Wisnu Setiadi Nugroho, dosen Fakultas Ekonomika dan Bisnis Universitas Gadjah Mada, menegaskan bahwa reformasi subsidi energi merupakan agenda penting yang sudah lama tertunda. Menurutnya, masalah mistargeting atau salah sasaran penerima manfaat adalah persoalan klasik yang menahun. “Secara prinsip, kebijakan ini sudah tepat. Tetapi eksekusinya harus hati-hati, karena jika tidak, justru bisa menimbulkan masalah baru,” ujarnya.
Ia menyoroti posisi kelas menengah yang berada di area abu-abu. Kelompok ini tidak cukup miskin untuk masuk dalam Data Tunggal Sosial dan Ekonomi Nasional sebagai penerima subsidi berbasis individu, tetapi juga tidak cukup kuat untuk menahan kenaikan harga energi. “Jika tidak diantisipasi, kebijakan ini bisa mendorong kelas menengah jatuh ke jurang kemiskinan baru,” jelasnya.

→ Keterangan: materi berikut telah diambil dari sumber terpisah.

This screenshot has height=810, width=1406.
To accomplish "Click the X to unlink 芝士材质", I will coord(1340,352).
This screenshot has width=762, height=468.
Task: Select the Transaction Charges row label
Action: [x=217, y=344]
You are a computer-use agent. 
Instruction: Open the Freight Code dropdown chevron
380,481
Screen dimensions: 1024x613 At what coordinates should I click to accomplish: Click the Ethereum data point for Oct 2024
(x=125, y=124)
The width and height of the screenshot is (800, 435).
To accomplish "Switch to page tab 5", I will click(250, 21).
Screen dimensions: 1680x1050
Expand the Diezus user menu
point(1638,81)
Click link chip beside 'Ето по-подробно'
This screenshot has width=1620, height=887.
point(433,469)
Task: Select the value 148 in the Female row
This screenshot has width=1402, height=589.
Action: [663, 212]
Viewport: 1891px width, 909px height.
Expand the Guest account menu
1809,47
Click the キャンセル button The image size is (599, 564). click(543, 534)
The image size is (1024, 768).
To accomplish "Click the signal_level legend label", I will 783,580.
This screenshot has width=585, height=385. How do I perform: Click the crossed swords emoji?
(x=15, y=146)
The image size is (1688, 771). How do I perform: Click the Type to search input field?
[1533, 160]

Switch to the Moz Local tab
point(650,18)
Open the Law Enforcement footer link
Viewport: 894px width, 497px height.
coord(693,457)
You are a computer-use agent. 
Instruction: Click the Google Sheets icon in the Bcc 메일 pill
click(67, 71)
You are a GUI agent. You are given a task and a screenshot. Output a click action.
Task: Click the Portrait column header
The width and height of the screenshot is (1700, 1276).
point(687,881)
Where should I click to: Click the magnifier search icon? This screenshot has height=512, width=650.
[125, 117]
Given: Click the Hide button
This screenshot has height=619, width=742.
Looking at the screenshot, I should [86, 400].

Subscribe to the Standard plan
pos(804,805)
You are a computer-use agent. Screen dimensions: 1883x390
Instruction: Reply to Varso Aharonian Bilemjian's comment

Wisnu menambahkan bahwa urgensi reformasi subsidi semakin tinggi karena ruang fiskal pemerintah terus tertekan. Anggaran subsidi energi yang mencapai ratusan triliun rupiah setiap tahun membatasi kemampuan negara untuk membiayai program pembangunan lain. “Memangkas subsidi energi adalah langkah rasional untuk menekan pengeluaran. Tetapi jangan sampai efisiensi hanya dilakukan pada sektor yang langsung menyentuh masyarakat, sementara program baru yang belum teruji tetap dibiayai longgar,” tegasnya.
Keberhasilan subsidi berbasis individu, menurut Wisnu, sangat bergantung pada kualitas data penerima manfaat. Ia menekankan perlunya sistem pendataan yang dinamis dan terintegrasi, dengan pemutakhiran berkala melalui survei lapangan, mekanisme pendaftaran mandiri, serta integrasi berbagai basis data pemerintah. “Akurasi data adalah jantung dari kesuksesan subsidi berbasis individu. Kita tidak bisa lagi hanya mengandalkan satu sumber data statis,” katanya.
Selain Data Tunggal Sosial dan Ekonomi Nasional, pemerintah perlu melakukan validasi silang dengan data perpajakan, konsumsi listrik, hingga perilaku konsumsi energi dari platform digital seperti MyPertamina dan PLN Mobile. Dengan cara itu, subsidi dapat benar-benar tepat sasaran.